Pair Corralation between CIBC Conservative and CIBC Canadian
Assuming the 90 days trading horizon CIBC Conservative is expected to generate 30.69 times less return on investment than CIBC Canadian. But when comparing it to its historical volatility, CIBC Conservative Fixed is 3.67 times less risky than CIBC Canadian. It trades about 0.06 of its potential returns per unit of risk. CIBC Canadian Equity is currently generating about 0.5 of returns per unit of risk over similar time horizon. If you would invest 2,593 in CIBC Canadian Equity on April 20, 2025 and sell it today you would earn a total of 380.00 from holding CIBC Canadian Equity or generate 14.65% return on investment over 90 days.

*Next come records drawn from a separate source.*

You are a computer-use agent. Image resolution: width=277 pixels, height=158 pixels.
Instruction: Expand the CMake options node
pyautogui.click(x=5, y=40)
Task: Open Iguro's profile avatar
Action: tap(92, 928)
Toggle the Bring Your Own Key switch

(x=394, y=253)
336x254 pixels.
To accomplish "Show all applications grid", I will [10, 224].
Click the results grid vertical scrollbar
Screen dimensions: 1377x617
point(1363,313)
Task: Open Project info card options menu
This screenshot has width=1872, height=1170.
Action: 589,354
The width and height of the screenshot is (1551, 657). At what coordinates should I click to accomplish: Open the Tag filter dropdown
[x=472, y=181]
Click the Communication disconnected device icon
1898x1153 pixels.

Time Period | 3 Months [change] |
Direction | Moves Together |
Strength | Strong |
Accuracy | 100.0% |
Values | Daily Returns |
CIBC Conservative Fixed vs. CIBC Canadian Equity
Performance |
Timeline |
CIBC Conservative Fixed |
CIBC Canadian Equity |
CIBC Conservative and CIBC Canadian Volatility Contrast
Predicted Return Density |
Returns |
Pair Trading with CIBC Conservative and CIBC Canadian
The main advantage of trading using opposite CIBC Conservative and CIBC Canadian positions is that it hedges away some unsystematic risk. Because of two separate transactions, even if CIBC Conservative position performs unexpectedly, CIBC Canadian can make up some of the losses. Pair trading also minimizes risk from directional movements in the market. For example, if an entire industry or sector drops because of unexpected headlines, the short position in CIBC Canadian will offset losses from the drop in CIBC Canadian's long position.CIBC Conservative vs. CIBC Core Fixed | CIBC Conservative vs. Franklin Canadian Core | CIBC Conservative vs. Harvest Microsoft Enhanced | CIBC Conservative vs. iShares MSCI USA |
CIBC Canadian vs. CIBC Core Fixed | CIBC Canadian vs. CIBC Clean Energy | CIBC Canadian vs. CIBC Conservative Fixed | CIBC Canadian vs. CIBC Qx Low |
Check out your portfolio center.Note that this page's information should be used as a complementary analysis to find the right mix of equity instruments to add to your existing portfolios or create a brand new portfolio. You can also try the Pattern Recognition module to use different Pattern Recognition models to time the market across multiple global exchanges.